= TASK STATEMENT =
Reproduce the data from its first line through the line containing "1456x819 pixels. coord(91,61)", substituting "web browser" for "browser" and leaving everything else unchanged.

--- Begin TASK INPUT ---

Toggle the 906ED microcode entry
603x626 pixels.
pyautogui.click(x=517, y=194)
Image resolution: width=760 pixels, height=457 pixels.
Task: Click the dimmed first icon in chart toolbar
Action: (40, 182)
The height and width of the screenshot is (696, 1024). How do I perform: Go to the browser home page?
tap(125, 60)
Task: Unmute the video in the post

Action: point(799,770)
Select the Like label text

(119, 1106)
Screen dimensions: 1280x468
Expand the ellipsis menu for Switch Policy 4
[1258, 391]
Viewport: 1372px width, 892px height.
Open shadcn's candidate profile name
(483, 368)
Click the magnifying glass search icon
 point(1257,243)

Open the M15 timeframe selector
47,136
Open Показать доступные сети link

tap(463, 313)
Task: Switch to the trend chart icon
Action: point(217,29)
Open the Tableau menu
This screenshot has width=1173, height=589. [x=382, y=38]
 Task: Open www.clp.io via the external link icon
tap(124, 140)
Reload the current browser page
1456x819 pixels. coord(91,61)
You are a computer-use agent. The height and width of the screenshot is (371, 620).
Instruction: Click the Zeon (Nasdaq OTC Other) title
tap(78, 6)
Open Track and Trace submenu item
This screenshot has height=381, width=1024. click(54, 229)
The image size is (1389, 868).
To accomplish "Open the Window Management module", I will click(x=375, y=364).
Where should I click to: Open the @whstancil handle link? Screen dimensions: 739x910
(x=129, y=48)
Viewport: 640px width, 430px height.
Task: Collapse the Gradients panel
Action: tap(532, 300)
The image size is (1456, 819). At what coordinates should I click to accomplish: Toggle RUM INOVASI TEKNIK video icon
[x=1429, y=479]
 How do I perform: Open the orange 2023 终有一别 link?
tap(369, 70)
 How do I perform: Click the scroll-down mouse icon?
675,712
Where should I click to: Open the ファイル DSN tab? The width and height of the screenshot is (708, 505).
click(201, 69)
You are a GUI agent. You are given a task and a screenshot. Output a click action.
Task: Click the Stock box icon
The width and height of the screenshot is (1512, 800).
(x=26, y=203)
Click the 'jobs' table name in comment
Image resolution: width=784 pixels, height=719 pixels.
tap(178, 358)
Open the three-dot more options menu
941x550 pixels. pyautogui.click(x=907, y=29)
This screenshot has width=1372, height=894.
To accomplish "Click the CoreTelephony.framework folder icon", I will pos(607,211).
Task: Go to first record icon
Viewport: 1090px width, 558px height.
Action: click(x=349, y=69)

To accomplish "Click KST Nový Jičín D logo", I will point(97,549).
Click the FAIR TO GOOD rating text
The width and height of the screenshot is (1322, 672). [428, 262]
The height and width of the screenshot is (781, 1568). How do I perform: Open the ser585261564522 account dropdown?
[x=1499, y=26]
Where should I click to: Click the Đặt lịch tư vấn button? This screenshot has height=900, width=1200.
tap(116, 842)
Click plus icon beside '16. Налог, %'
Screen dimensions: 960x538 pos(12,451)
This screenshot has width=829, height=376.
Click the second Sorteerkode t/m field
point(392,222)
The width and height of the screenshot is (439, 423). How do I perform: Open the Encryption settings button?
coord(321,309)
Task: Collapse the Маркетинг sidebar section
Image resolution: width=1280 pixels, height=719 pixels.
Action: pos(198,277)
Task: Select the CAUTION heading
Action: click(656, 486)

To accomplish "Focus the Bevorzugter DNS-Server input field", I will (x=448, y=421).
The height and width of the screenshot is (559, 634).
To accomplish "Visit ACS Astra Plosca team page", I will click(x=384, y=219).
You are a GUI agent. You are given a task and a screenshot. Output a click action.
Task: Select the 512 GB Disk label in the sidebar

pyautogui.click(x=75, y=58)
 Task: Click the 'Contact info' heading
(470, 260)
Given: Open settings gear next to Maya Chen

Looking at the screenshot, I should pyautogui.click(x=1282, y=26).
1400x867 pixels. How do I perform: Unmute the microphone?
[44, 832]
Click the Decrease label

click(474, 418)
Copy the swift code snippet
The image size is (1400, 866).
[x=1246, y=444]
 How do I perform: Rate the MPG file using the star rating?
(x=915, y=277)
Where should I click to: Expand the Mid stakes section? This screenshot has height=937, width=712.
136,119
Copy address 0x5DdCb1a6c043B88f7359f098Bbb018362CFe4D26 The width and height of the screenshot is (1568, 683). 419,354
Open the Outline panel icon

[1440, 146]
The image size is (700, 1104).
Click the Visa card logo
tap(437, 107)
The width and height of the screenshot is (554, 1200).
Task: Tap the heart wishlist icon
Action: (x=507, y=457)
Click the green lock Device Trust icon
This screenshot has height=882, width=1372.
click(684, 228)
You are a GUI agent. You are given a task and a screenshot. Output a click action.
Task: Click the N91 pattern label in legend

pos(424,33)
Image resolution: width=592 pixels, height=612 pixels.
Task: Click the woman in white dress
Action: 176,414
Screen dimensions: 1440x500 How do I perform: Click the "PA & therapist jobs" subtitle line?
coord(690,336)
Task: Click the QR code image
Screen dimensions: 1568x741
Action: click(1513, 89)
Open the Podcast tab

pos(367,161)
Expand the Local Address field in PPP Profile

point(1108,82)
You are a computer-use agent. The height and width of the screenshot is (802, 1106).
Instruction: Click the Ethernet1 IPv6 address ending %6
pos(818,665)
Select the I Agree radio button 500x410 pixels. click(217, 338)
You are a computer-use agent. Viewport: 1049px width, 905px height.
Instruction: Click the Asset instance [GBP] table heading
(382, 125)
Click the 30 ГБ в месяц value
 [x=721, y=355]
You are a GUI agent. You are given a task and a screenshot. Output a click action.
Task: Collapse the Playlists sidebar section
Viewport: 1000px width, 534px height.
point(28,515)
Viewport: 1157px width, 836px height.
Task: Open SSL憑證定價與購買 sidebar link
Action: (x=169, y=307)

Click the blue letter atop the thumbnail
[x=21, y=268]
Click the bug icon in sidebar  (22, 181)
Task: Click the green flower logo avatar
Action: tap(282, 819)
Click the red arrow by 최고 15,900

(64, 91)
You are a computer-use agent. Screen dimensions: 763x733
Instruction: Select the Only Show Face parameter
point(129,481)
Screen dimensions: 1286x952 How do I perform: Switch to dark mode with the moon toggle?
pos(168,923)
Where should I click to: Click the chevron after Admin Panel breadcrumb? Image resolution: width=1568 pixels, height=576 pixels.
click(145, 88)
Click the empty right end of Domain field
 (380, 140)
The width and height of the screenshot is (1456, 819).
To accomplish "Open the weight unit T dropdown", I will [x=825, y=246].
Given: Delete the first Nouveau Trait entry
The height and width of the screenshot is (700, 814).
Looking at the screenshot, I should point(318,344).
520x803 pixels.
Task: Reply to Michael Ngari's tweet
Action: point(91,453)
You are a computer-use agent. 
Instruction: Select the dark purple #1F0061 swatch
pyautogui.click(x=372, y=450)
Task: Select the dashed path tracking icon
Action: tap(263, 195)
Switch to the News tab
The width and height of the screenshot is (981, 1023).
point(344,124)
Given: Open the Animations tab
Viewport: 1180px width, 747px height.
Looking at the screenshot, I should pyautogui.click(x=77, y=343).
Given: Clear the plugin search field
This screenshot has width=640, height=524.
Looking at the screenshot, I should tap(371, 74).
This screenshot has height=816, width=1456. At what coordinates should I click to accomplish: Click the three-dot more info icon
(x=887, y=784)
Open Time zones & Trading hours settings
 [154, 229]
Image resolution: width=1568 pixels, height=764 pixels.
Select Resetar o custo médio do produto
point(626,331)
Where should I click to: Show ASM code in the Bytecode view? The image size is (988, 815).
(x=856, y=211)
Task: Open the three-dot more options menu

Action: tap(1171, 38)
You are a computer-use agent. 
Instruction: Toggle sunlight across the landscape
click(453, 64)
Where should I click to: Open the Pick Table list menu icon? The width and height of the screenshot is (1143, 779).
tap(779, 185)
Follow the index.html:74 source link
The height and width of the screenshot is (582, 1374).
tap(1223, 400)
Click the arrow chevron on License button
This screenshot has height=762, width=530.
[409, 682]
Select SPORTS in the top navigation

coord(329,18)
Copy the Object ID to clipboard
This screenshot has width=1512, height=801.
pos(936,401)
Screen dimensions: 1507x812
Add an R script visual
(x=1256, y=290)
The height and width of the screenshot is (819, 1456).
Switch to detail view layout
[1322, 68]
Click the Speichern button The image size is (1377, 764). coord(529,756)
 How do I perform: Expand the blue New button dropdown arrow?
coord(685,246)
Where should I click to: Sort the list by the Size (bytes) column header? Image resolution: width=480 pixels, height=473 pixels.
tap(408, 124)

--- End TASK INPUT ---

= FINISHED TASK =
Toggle the 906ED microcode entry
603x626 pixels.
pyautogui.click(x=517, y=194)
Image resolution: width=760 pixels, height=457 pixels.
Task: Click the dimmed first icon in chart toolbar
Action: (40, 182)
The height and width of the screenshot is (696, 1024). How do I perform: Go to the web browser home page?
tap(125, 60)
Task: Unmute the video in the post

Action: point(799,770)
Select the Like label text

(119, 1106)
Screen dimensions: 1280x468
Expand the ellipsis menu for Switch Policy 4
[1258, 391]
Viewport: 1372px width, 892px height.
Open shadcn's candidate profile name
(483, 368)
Click the magnifying glass search icon
 point(1257,243)

Open the M15 timeframe selector
47,136
Open Показать доступные сети link

tap(463, 313)
Task: Switch to the trend chart icon
Action: point(217,29)
Open the Tableau menu
This screenshot has width=1173, height=589. [x=382, y=38]
 Task: Open www.clp.io via the external link icon
tap(124, 140)
Reload the current web browser page
1456x819 pixels. coord(91,61)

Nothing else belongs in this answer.